## Work item
Return each line below holding the string "section".

[Stored data entries]
+--
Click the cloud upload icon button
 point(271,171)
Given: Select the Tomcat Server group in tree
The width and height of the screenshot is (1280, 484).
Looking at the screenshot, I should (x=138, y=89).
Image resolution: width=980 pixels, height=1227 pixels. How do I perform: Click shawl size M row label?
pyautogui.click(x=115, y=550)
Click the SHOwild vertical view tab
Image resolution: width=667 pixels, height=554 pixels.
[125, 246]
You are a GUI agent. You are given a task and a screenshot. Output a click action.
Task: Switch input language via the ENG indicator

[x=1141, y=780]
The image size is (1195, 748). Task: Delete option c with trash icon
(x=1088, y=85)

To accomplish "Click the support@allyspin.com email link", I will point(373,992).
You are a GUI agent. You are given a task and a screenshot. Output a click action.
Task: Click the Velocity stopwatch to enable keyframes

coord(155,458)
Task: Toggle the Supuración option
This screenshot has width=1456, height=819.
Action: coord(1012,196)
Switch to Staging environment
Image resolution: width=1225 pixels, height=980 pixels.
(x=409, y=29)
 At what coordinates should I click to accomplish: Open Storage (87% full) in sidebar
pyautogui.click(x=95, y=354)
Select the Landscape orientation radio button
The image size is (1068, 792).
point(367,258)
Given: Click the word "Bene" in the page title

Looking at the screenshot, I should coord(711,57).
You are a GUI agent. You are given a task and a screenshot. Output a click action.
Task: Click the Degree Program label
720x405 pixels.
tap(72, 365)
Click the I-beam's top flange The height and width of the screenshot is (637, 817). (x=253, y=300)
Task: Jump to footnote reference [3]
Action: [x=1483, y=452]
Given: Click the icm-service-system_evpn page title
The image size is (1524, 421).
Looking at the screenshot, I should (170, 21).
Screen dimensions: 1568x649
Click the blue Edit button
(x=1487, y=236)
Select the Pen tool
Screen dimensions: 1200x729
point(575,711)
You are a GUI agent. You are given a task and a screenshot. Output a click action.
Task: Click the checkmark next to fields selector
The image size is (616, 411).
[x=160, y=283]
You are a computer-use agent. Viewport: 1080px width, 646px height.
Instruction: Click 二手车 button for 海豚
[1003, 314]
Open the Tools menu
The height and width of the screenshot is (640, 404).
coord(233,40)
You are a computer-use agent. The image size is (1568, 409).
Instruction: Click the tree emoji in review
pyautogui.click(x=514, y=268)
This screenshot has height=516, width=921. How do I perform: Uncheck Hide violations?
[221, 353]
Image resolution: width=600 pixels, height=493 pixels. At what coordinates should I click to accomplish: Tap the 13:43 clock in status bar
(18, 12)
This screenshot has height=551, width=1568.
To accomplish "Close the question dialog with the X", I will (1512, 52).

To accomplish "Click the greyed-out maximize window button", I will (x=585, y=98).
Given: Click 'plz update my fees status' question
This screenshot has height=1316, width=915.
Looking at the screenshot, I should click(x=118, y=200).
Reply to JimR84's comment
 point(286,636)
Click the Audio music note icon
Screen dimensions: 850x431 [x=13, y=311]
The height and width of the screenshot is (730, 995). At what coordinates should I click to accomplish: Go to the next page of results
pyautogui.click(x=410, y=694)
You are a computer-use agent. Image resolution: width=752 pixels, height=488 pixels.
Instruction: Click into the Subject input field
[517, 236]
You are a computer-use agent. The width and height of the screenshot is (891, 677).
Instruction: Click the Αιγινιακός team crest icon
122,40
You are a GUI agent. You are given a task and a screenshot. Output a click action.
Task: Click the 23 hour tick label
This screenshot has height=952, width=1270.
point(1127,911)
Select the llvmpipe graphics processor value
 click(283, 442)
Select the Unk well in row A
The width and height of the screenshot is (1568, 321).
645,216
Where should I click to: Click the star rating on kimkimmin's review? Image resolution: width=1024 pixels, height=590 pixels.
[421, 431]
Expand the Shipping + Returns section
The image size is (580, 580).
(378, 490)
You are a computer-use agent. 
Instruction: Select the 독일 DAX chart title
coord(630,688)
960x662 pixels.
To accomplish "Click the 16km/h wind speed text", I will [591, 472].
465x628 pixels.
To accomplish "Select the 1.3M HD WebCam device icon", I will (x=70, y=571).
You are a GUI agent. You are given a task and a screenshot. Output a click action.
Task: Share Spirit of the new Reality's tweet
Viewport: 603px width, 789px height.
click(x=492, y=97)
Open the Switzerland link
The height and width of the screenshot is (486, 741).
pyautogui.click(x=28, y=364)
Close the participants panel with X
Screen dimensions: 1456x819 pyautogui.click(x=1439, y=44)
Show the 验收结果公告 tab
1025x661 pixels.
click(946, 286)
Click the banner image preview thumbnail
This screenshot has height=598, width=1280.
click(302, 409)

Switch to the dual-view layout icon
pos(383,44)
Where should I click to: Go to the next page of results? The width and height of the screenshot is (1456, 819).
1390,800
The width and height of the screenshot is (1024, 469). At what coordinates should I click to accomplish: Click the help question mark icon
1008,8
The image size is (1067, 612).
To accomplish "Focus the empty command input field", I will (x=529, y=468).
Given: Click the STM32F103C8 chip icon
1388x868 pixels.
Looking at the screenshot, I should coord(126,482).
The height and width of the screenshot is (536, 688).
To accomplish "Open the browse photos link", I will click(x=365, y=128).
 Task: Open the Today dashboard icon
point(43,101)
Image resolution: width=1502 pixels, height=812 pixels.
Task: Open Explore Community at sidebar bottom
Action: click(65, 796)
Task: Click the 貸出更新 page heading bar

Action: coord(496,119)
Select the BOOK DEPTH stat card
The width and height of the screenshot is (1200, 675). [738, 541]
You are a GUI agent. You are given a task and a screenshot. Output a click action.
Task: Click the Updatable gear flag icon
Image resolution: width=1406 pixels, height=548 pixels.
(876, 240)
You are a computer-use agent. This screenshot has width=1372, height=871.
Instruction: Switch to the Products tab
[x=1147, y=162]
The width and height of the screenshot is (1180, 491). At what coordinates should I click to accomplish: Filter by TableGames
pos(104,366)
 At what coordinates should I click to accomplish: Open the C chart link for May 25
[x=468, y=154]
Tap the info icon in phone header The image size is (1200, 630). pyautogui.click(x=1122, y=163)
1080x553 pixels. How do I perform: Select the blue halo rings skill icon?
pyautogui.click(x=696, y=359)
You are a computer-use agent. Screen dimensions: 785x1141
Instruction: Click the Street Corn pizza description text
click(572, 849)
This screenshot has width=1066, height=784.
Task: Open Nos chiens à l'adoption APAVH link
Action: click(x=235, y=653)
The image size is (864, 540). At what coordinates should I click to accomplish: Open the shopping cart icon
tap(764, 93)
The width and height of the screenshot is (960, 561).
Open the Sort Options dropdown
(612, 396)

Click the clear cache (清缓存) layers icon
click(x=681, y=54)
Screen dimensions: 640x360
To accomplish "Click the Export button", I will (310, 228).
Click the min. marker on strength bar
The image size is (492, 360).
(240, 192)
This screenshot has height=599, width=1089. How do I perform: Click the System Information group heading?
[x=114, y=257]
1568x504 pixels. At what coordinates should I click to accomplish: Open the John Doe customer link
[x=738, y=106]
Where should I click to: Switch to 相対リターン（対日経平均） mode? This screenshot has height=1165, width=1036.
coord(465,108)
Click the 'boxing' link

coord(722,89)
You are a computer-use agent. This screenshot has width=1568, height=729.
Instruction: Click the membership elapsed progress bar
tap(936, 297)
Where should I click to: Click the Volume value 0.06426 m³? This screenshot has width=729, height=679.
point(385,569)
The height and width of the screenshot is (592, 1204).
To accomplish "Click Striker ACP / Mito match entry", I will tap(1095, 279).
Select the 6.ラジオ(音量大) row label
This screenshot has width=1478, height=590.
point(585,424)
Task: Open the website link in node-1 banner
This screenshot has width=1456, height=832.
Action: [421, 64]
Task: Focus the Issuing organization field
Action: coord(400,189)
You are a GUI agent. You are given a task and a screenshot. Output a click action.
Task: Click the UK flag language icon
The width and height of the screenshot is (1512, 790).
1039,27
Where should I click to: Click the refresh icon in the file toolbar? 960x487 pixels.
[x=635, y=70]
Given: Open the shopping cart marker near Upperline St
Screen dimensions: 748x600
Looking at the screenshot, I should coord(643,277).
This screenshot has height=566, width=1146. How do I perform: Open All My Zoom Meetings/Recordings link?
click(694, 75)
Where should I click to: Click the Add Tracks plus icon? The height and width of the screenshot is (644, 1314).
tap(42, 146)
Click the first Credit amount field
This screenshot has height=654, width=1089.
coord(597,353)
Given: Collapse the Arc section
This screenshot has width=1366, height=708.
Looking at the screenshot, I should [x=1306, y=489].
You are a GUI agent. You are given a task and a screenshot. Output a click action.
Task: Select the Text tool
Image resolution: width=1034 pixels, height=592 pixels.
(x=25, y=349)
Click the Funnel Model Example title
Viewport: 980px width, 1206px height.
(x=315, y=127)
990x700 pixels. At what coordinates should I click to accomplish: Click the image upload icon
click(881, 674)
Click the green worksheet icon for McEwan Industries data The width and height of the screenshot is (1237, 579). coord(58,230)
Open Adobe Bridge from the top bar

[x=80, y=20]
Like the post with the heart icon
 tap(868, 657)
+--
## Answer
Expand the Shipping + Returns section
Given: Collapse the Arc section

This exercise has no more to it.